Getting your hands on a high-quality mechanical keyboard is easy enough and needn't cost the Earth, but finding a mechanical keyboard with a robust software utility? That's the real trick. Many hardware manufacturers tend to struggle in this department, and it's one area in which Razer has the upper hand. The firm's Synapse 3 utility isn't perfect - we've experienced the occasional bug and it's a shame it isn't available as a streamlined Windows Store app - but the software remains one of the better peripheral management tools around.

The interface is crisp, clear and easy to get around, and keys can be remapped to your heart's content. Just about every shortcut is available - be it multimedia or macro - and with Hypershift you can press a button to access a secondary function on keys of your choosing. There's enough onboard memory to store five profiles, and all data is uploaded to the cloud and tied to a user's Razer account, which is required to use the Synapse software.

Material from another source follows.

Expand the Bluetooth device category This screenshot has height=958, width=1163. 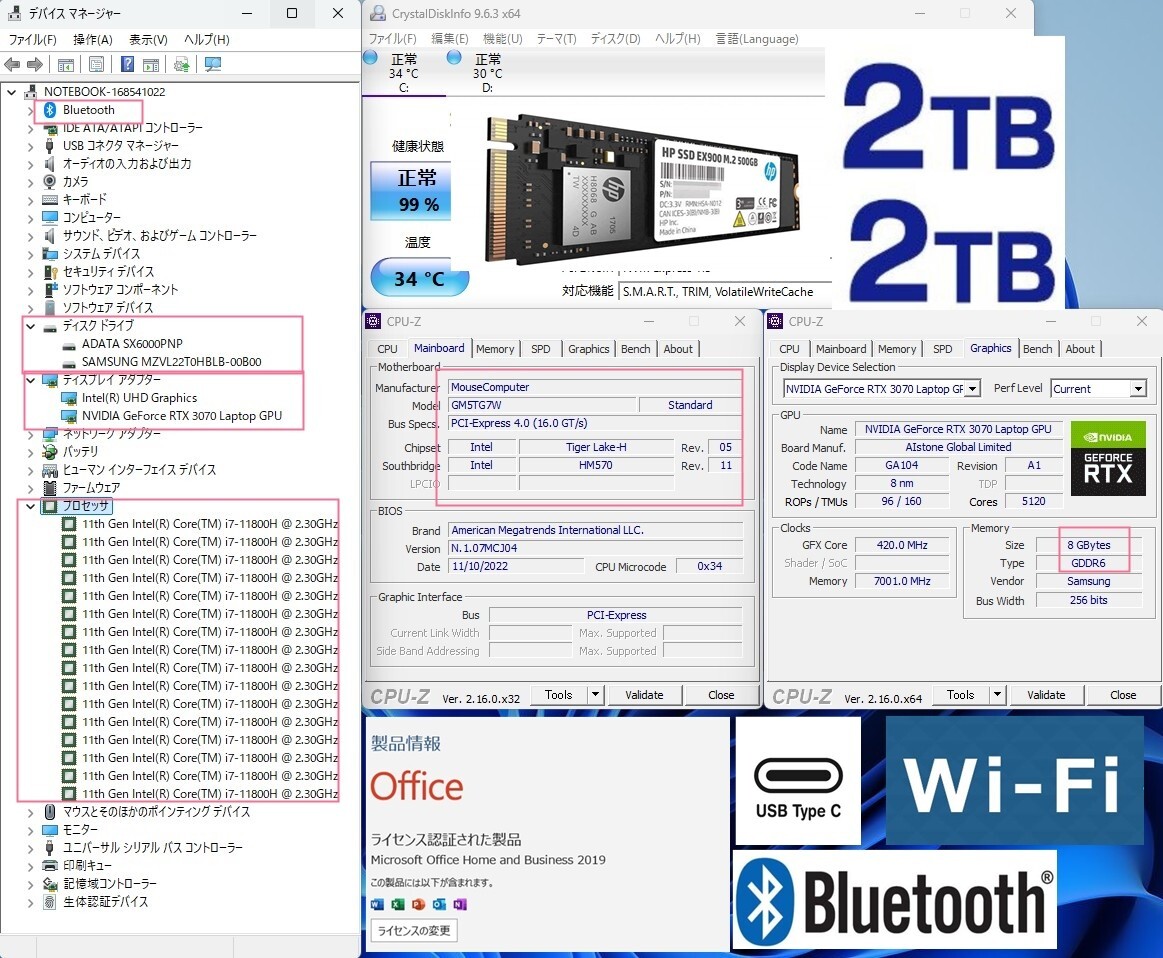coord(31,110)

Most keyboards will offer similar, but Razer's mastery in RGB lighting helps set its peripherals apart. The Chroma section of the app offers more customisation options than you're ever likely to need, the available presets are a good place to get started, and nobody else offers integration with Philips Hue.

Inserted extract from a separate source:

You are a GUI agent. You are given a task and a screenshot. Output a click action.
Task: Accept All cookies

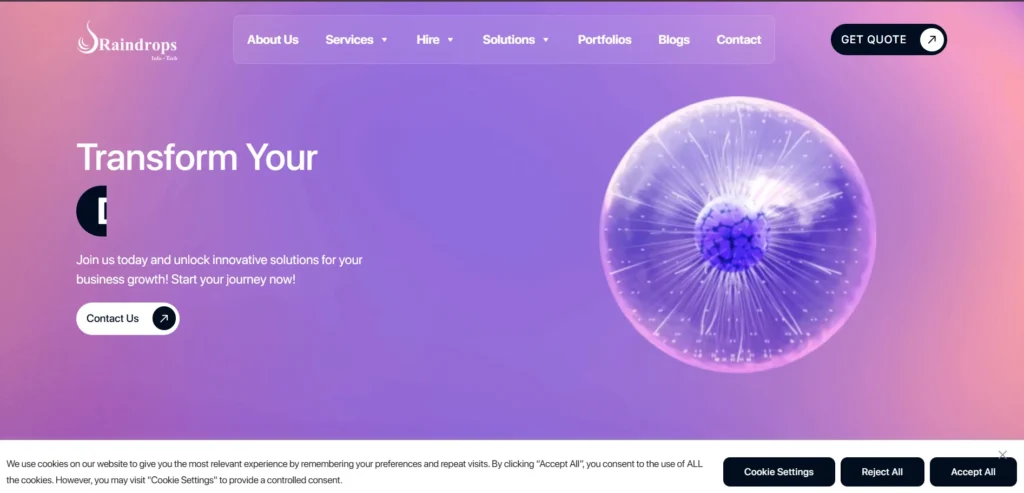click(973, 472)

It's also handy to know that the keyboard's multi-function dial can be assigned to a wide selection of shortcuts, ranging from task switcher to scrolling back and forth. The Synapse software is required to make of the most of the dial, however we reckon Razer has missed a trick by not including support for Windows 10's built-in wheel interface. We had hoped for something akin to a miniature Surface Dial, as is the case on the Roccat Horde Aimo, but the multi-function dial present here isn't as versatile.

Summary

We didn't expect to come away from our time with the Huntsman Elite with such mixed feelings. On the one hand, the clicky opto-mechanical keys are excellent, with precise actuation, instant response and hardly any sign of wobble. On the other hand, how can a £200 keyboard in 2018 be lacking USB passthrough?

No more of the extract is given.